I agree that Swift's sorting API is currently underdeveloped, and sorting on a particular key would be a notable improvement.

Java's Comparator API has a few features that translate well to Swift, most notably the idea of sorting potentially null values. In Swift, it would be nice to sort a Sequence on an Optional key while allowing preference as to whether nil values should come before or after non-nil values.

I have a sketch of a comparator (sort descriptor) API in Swift here, though it's a little messy since it involves workarounds for lack of parameterized extensions.

beccadax · July 19, 2018, 6:51am

Something like this, perhaps?

So far, the biggest irritation I've noticed is that a design as generic as this one struggles to provide context for a literal syntax, key path root type inference, leading-dot syntax, etc. That makes a lot of things we'd like to do much clumsier than I'd like. Maybe we could resolve those issues with a little more work, though.

cal · July 19, 2018, 7:06am

That implementation is really compelling!! I like the notion that a KeyPath can *be* a SortDescriptor in its own right.

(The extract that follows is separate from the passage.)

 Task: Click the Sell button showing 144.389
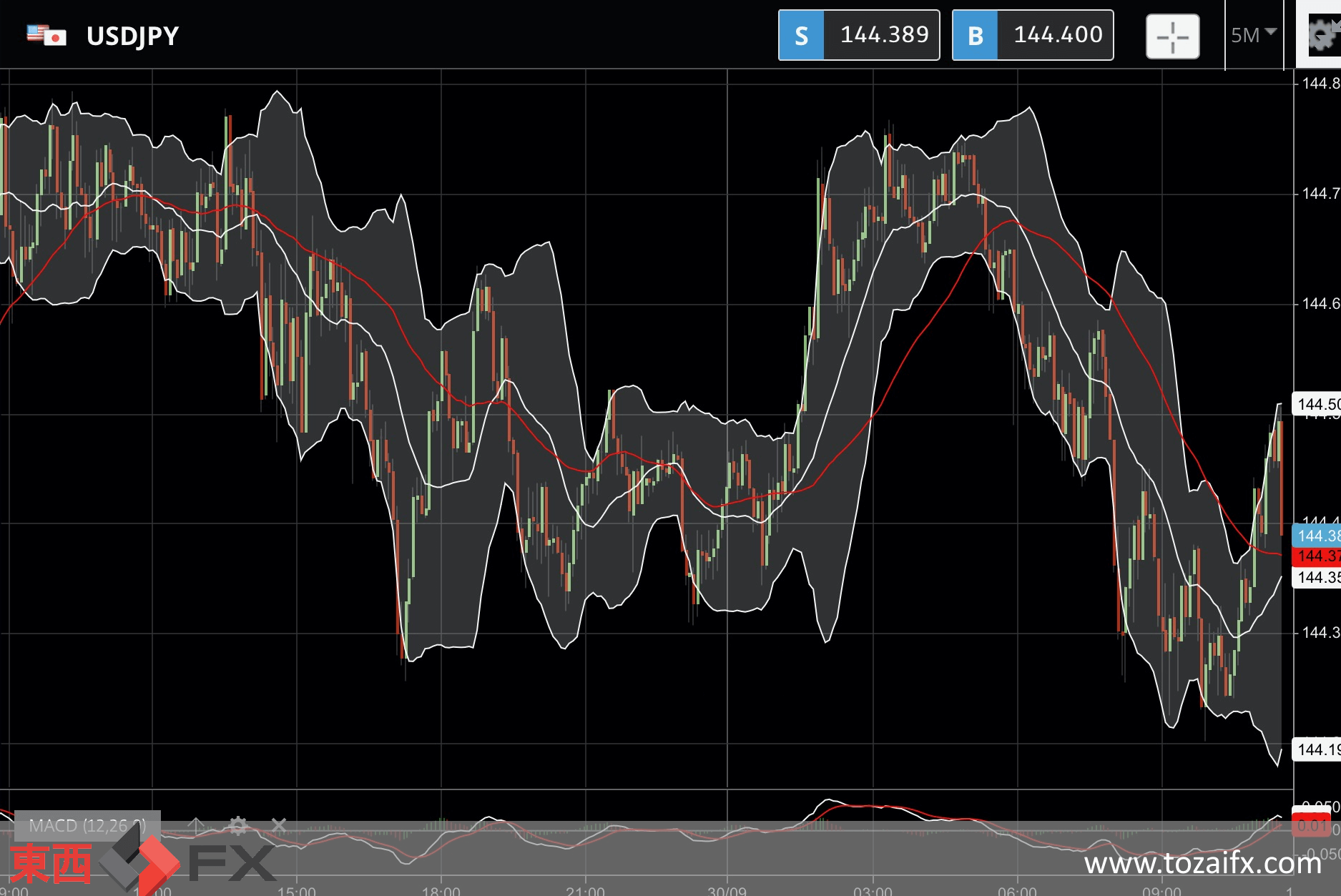click(859, 35)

I do think it's really important for a SortDescriptor's compare method to return a ComparisonResult rather than a Bool, though. If were were to add a "sort by descriptors" method, the .orderedSame case is key for knowing when to disambiguate with the next descriptor.

beccadax · July 19, 2018, 9:31pm

A little more work on that, exposing methods more carefully and adding - and | operators to allow negation and fallbacks.

I think it should return whatever Comparable returns; I don't really care whether that's a boolean or an enum, I just care that it's consistent. Note that ComparisonResult is currently part of Foundation; we'd have to bring it down into the standard library to use it in this.

Nevin · July 19, 2018, 10:12pm

There was discussion last year about introducing a 4-case enum for comparison results: greater than, less than, equal to, and incomparable. The last one being important for IEEE floats.